2.2 La chute de Bilbao

  • 19 AD Loire, PER 328-91 : Le Mémorial, de janvier à juin 1937.
  • 20 AD Loire, PER 328-91 : Le Mémorial, journal du 22 mai 1937.
  • 21 BENNASSAR, Bartolomé, La Guerre d’Espagne et ses lendemains, Paris, Editions Perrin, 2006 et BEEVOR (...)

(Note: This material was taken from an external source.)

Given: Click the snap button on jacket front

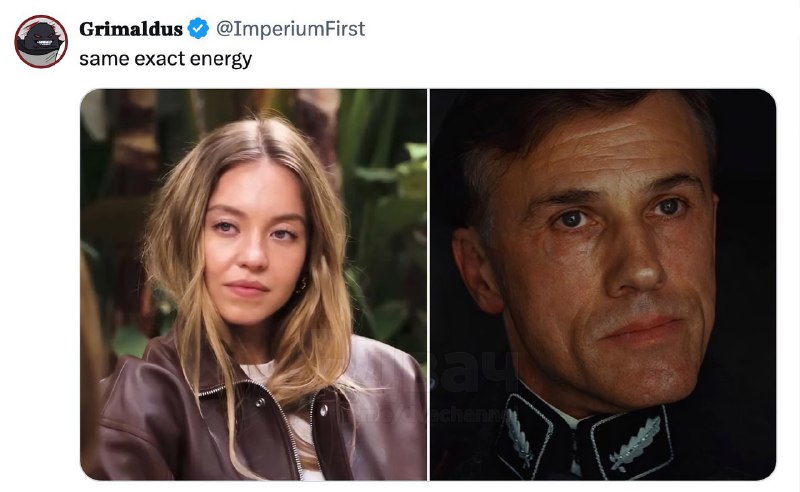Looking at the screenshot, I should pyautogui.click(x=322, y=409).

14L’avancée des franquistes dans le pays basque fait l’objet d’articles à la Une du journal « Le Mémorial », de manière très régulière : Les nationaux victorieux en Biscaye, le 8 avril 1937, La rupture du Front basque annoncée, le 26 avril, Les nationalistes se sont emparés de la ville et du port de Bermeo, le 3 mai 1937, Les nationalistes dominent Bilbao, le 10 mai, Les nationaux à 3 km d’El Gallo, dernier boulevard défensif de Bilbao, le 14, Les nationalistes s’emparent des dernières défenses de Bilbao, le 19, etc. Le suspens est maintenu sur tout le mois de mai, puis s’essouffle. L’annonce réitérée dans 21 articles à la Une d’une victoire attendue des nationalistes semble finir par lasser. Le 14 juin 1937, à nouveau Les nationalistes sont à 3 km de Bilbao, et le 20 juin est annoncé : Les troupes nationalistes ont conquis Bilbao. L’article est accompagné d’une photographie, encore un paysage urbain en ruines, avec pour légende : « Les ruines de la petite ville d’Amorebieta qui fut incendiée par les milices rouges avant leur retraite »19. Le but est sans doute de faire le pendant de Guernica, de trouver une ville symbole de la violence rouge et d’en construire une mémoire collective. L’événement avait déjà été traité dans le journal du 20 mai 1937 avec pour titre à la Une : Après avoir dynamité et incendié plusieurs édifices d’Amorebieta, les “rouges” ont tiré à la mitrailleuse sur la population civile. Cela évitait de parler des avancées de l’enquête sur le bombardement de Guernica : le discours journalistique déconstruit l’information pour construire une mémoire partielle et partiale des événements espagnols. Ce procédé est d’autant plus pernicieux qu’il est camouflé par une multitude d’informations détaillées sur les affrontements militaires. Chaque article précise et énumère les localités conquises : « Les troupes des brigades de Navarre se sont emparés des villages d’Aldaye, Frunis, Endecoa, Meacaz, Gorga et Meaca »20. Ce qui accrédite les propos grâce à la formulation, celle du discours d’expert. Pourtant, nulle trace de ce village transparaît dans les livres traitant de la Guerre d’Esapgne : Thomas Hugh ne fait aucune allusion à Amorebieta ; et il en est de même pour Bartolomé Bennassar et Antony Beevor21. Le village est seulement présent dans une carte sur la campagne de Biscaye (mars-juin 1937), mise en annexe dans l’ouvrage de Bennassar.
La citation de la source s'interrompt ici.